3. Development Environment

Server

  • Processor family: Intel(R) Xeon(R) Silver 4216 CPU @ 2.10GHz
  • CPU(s): 8
  • Memory: 64GB
  • OS: 64-bit CentOS Linux 7 (Core)

DolphinDB server

  • Server Version: 2.00.6

  • Deployment: standalone mode (see standalone deployment)

  • Configuration:dolphindb.cfg

    localSite=localhost:8848:local8848
    mode=single
    maxMemSize=32
    maxConnections=512
    workerNum=8
    maxConnectionPerSite=15
    newValuePartitionPolicy=add
    webWorkerNum=2
    dataSync=1
    persistenceDir=/DolphinDB/server/persistenceDir
    maxPubConnections=64
    subExecutors=16
    subPort=8849
    subThrottle=1
    persistenceWorkerNum=1
    lanCluster=0

    Note: Replace configuration parameter persistenceDir with your own path.

DolphinDB Client

  • Processor family: Intel(R) Core(TM) i7-7700 CPU @ 3.60GHz 3.60 GHz
  • CPU(s): 8
  • Memory: 32GB
  • OS: Windows 10 Pro
  • DolphinDB GUI Version: 1.30.15

See GUI to install DolphinDB GUI.

DolphinDB Kafka Plugin

  • Kafka Plugin Version: release 200

    Note: It is recommended installing Kafka plugin with the version corresponding to DolphinDB server. For example, install the Kafka plugin of release 200 for the DolphinDB server V2.00.6.

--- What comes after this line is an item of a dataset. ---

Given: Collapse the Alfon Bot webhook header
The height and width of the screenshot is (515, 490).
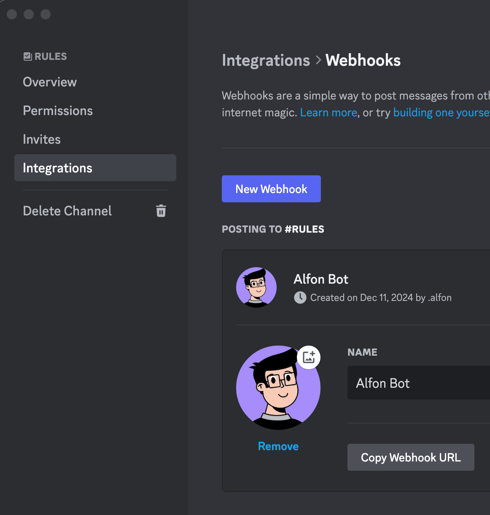Looking at the screenshot, I should point(380,287).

    For information about installing and using Kafka plugin, see Kafka plugin.

    Kafka Server

    • zookeeper Version: 3.4.6
    • Kafka Version: 2.12-2.6.2
    • Deployment: standalone mode
    • Create the Kafka topic
    ./bin/kafka-topics.sh --create --zookeeper localhost:2181 --replication-factor 1 --partitions 4 --topic topic-message

DolphinDB C++ API

  • C++ API Version: release200

    Note: It is recommended installing C++API with the version corresponding to DolphinDB server. For example, install the API of release 200 for the DolphinDB server V2.00.6.

    For instruction on installing and using C++ API, see C++ API.

4. Conclusion

This tutorial introduces how to simulate real-time ingestion of stream data, which provides the solution to market data replay and real-time data consumption. On a practical basis, users can quickly build a system for tick data replay.